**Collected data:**
------------------------------------------------------------------------

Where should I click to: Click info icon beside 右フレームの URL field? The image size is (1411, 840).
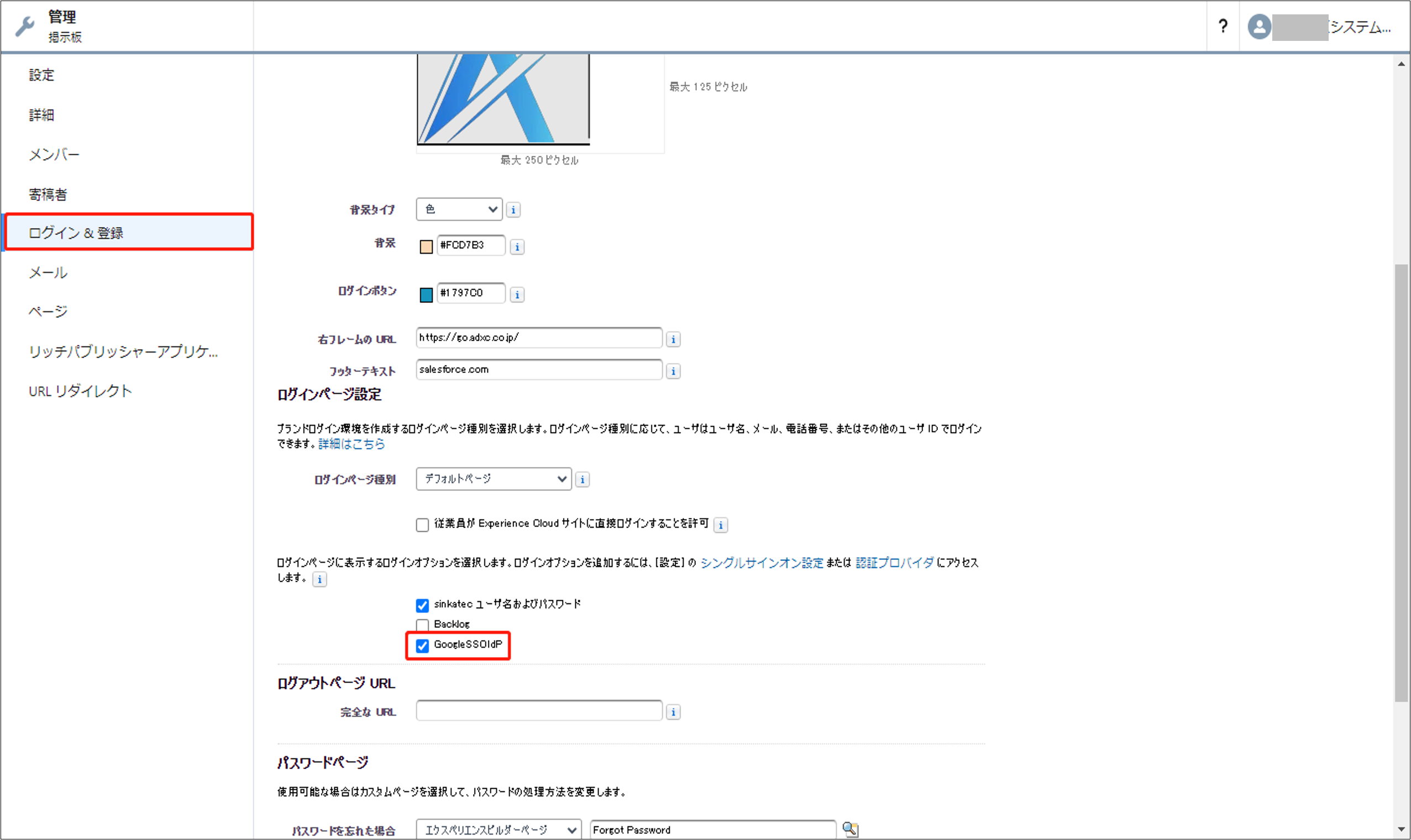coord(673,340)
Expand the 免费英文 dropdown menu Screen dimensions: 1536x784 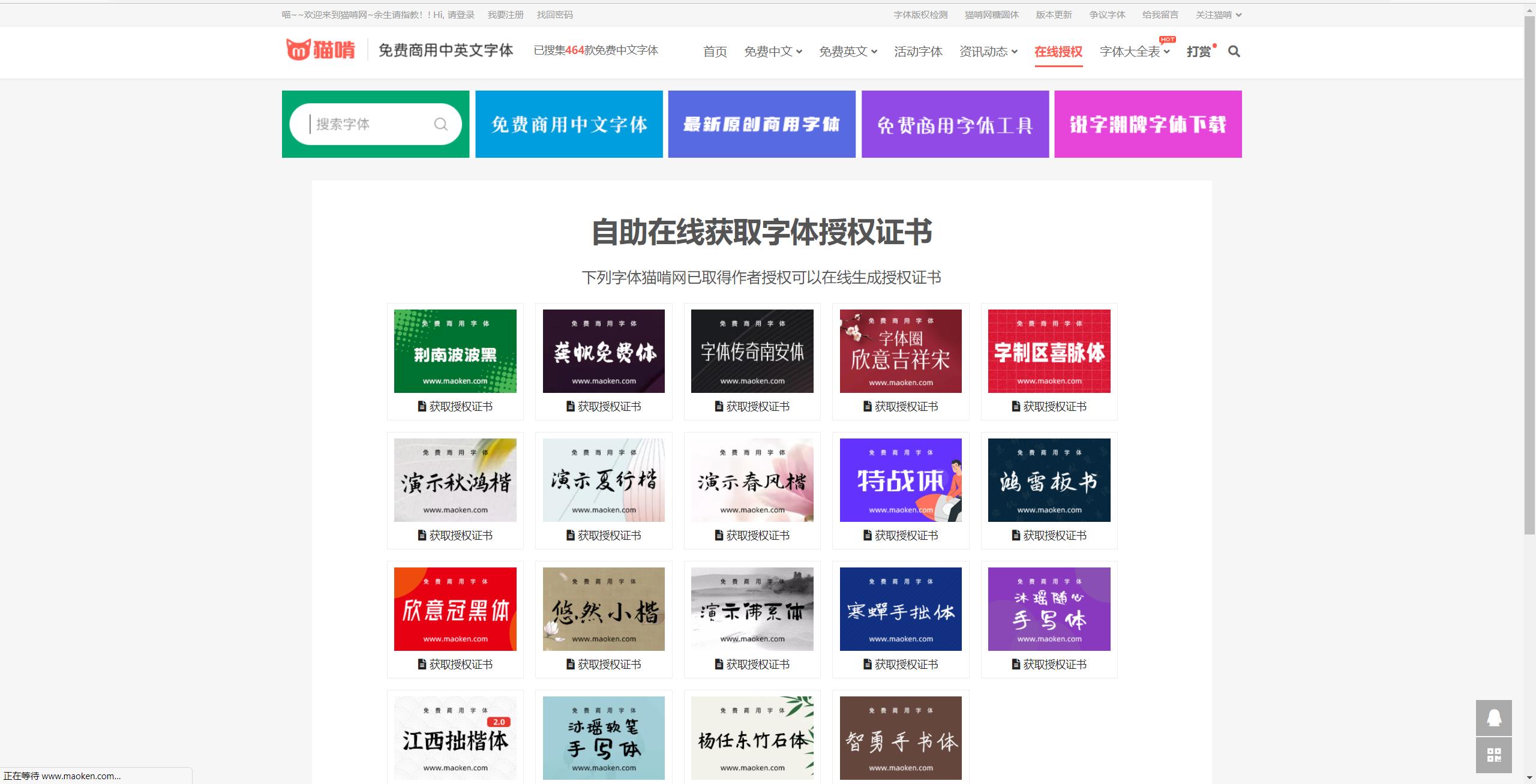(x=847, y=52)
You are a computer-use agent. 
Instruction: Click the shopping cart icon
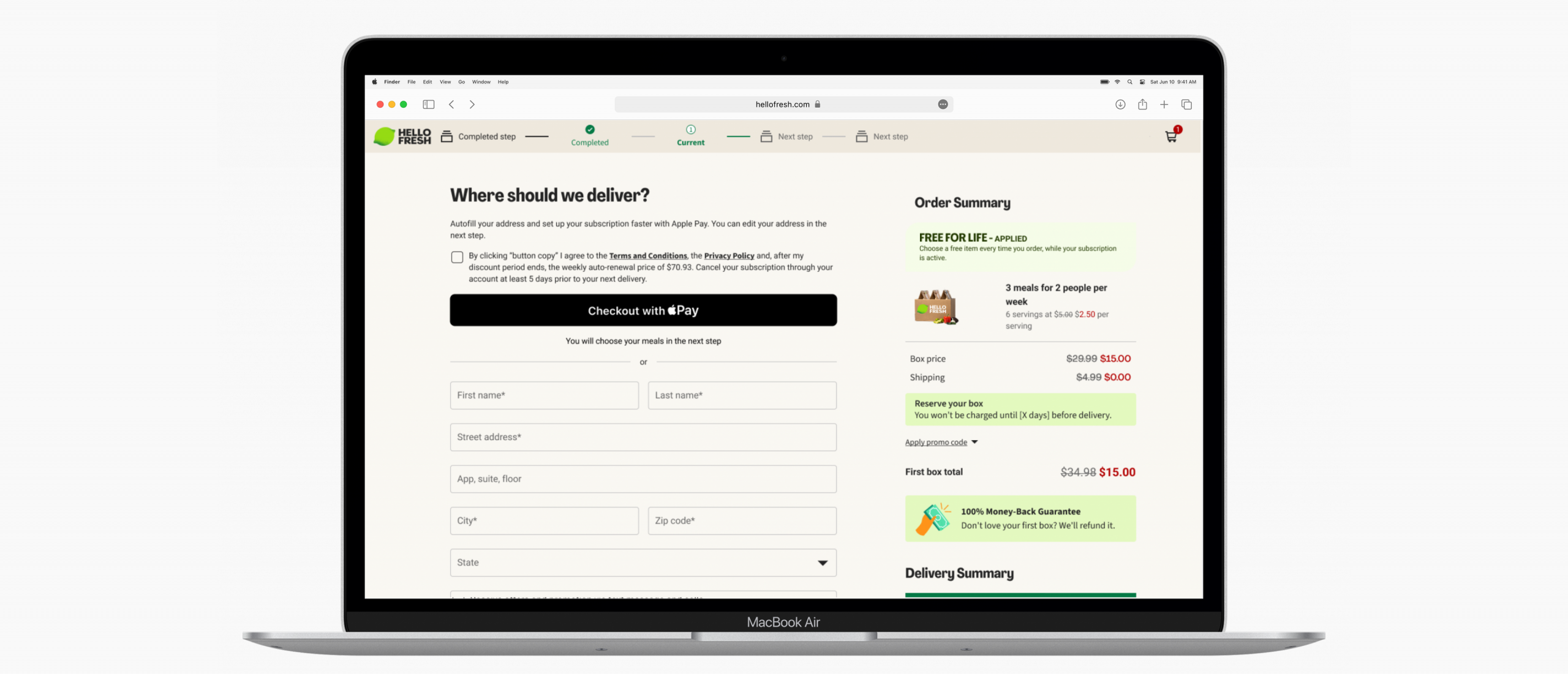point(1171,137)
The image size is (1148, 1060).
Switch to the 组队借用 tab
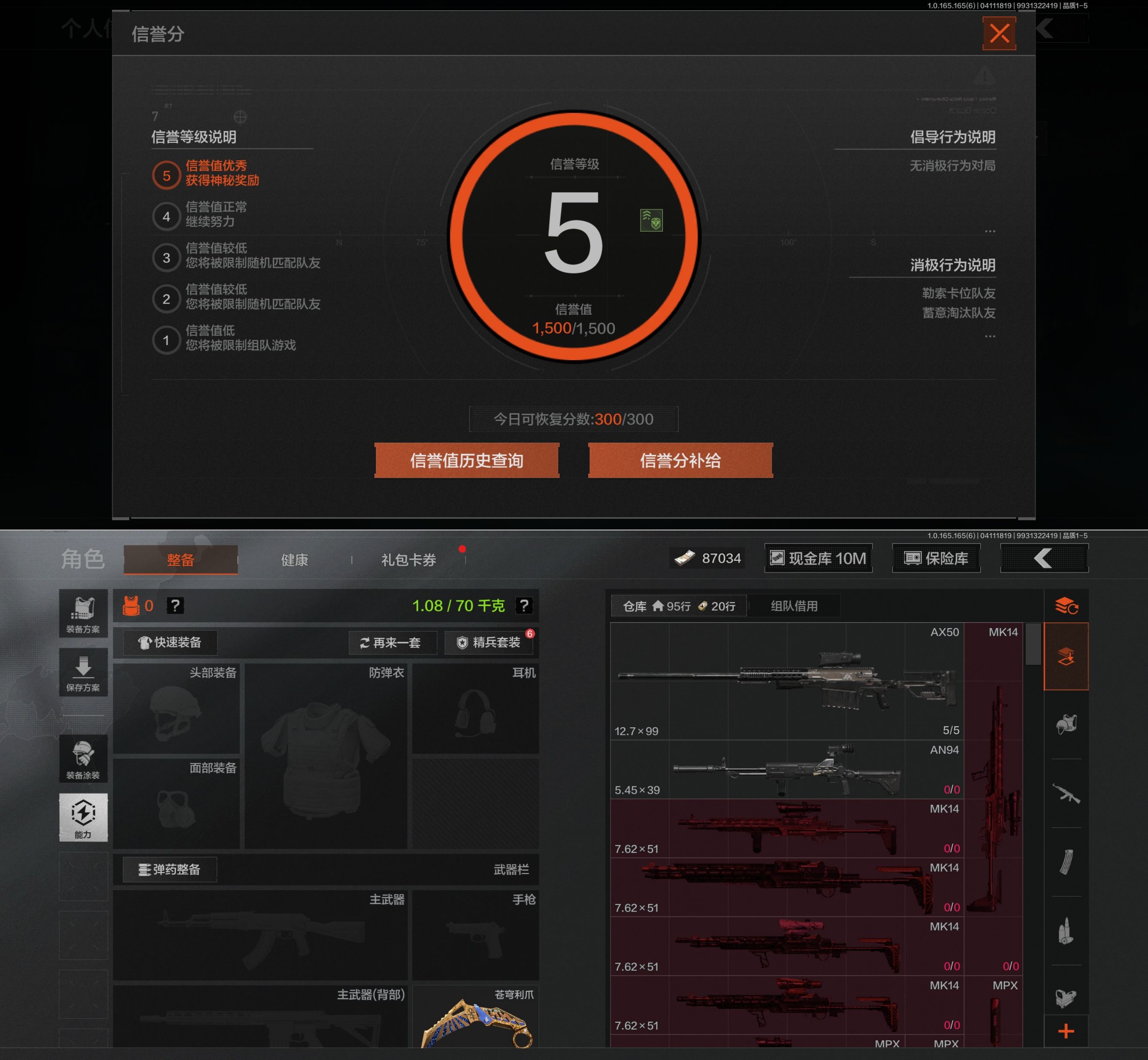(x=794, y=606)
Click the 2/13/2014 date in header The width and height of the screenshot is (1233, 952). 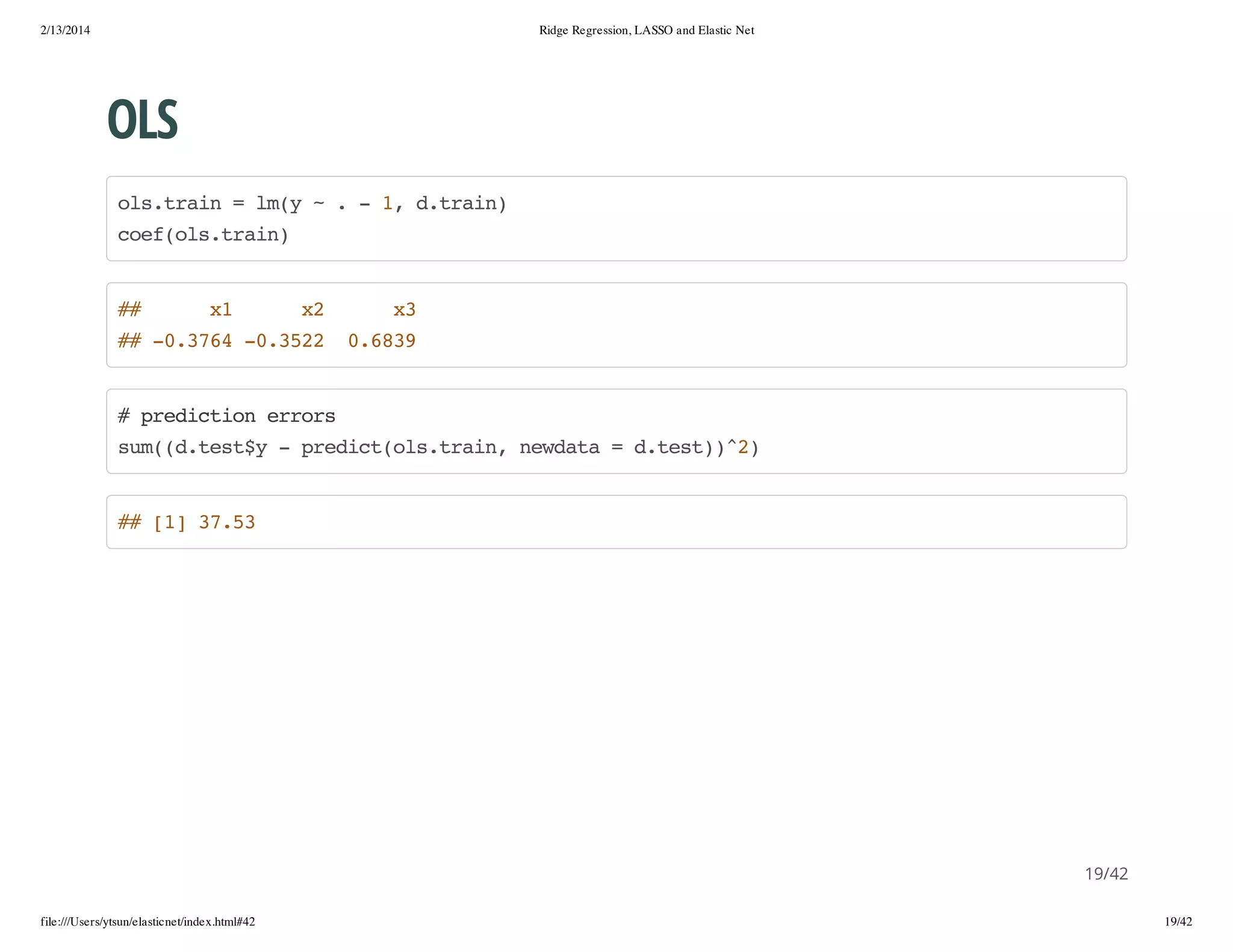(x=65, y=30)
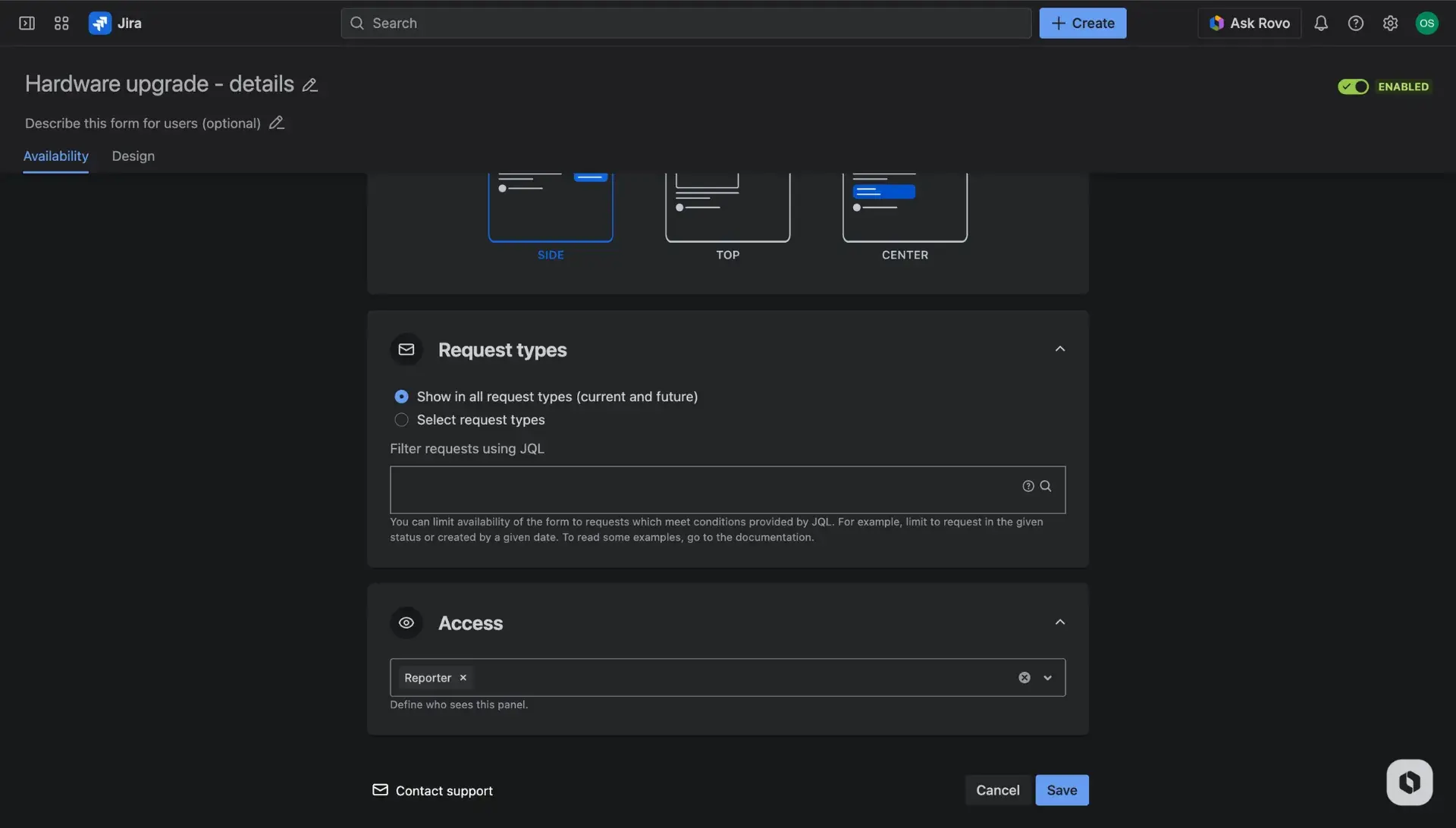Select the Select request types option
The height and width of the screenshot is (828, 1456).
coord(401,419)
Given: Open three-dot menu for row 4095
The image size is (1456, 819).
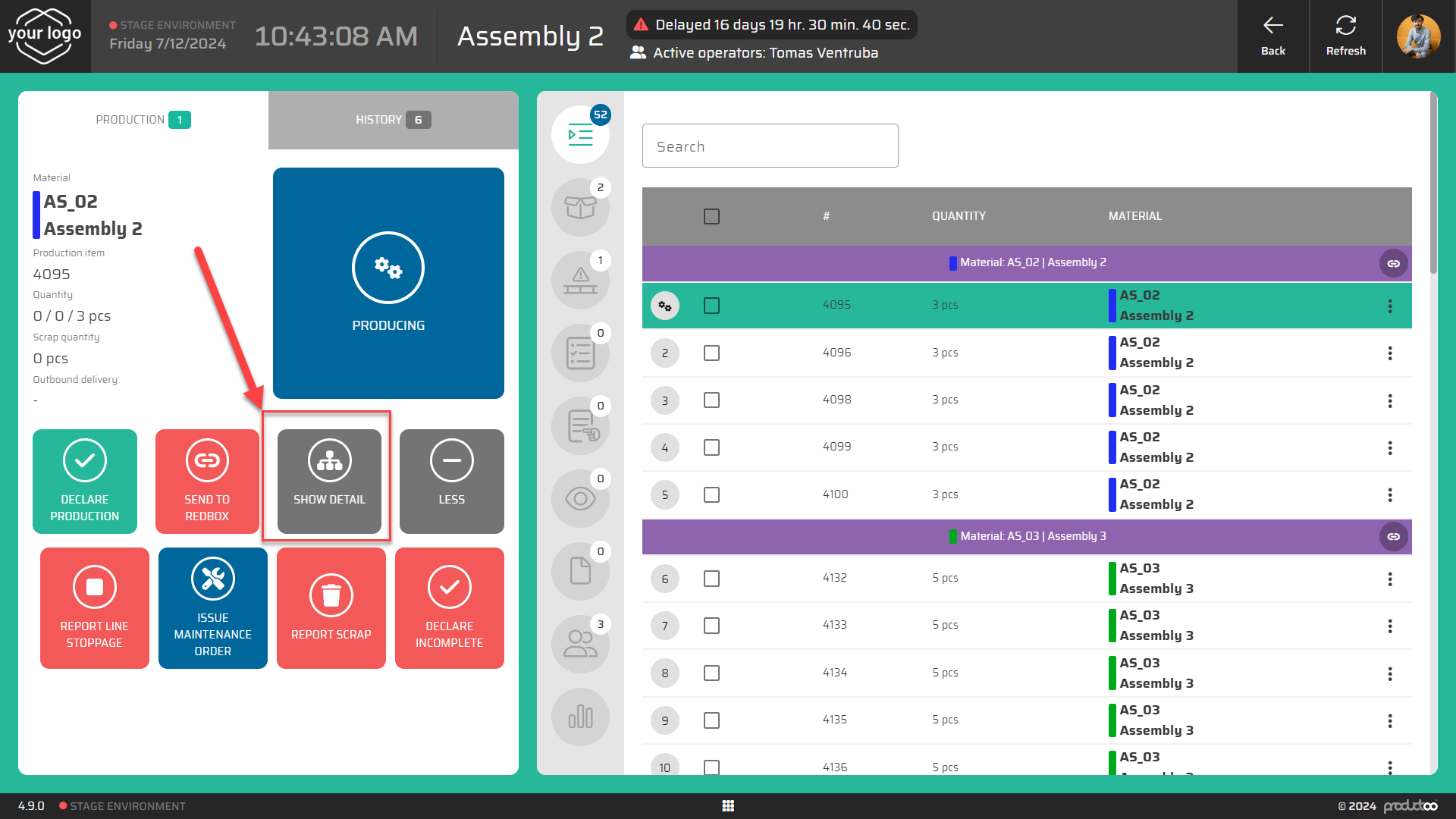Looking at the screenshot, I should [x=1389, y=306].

------------------------------------------------------------------------

**Problem description:** The answer must be an exact copy of the lines from the one with "Given: Open three-dot menu for row 4095" through the final line above, both ends included, and nothing else; pictures stay out.

**Exercise result:**
Given: Open three-dot menu for row 4095
The image size is (1456, 819).
Looking at the screenshot, I should [x=1389, y=306].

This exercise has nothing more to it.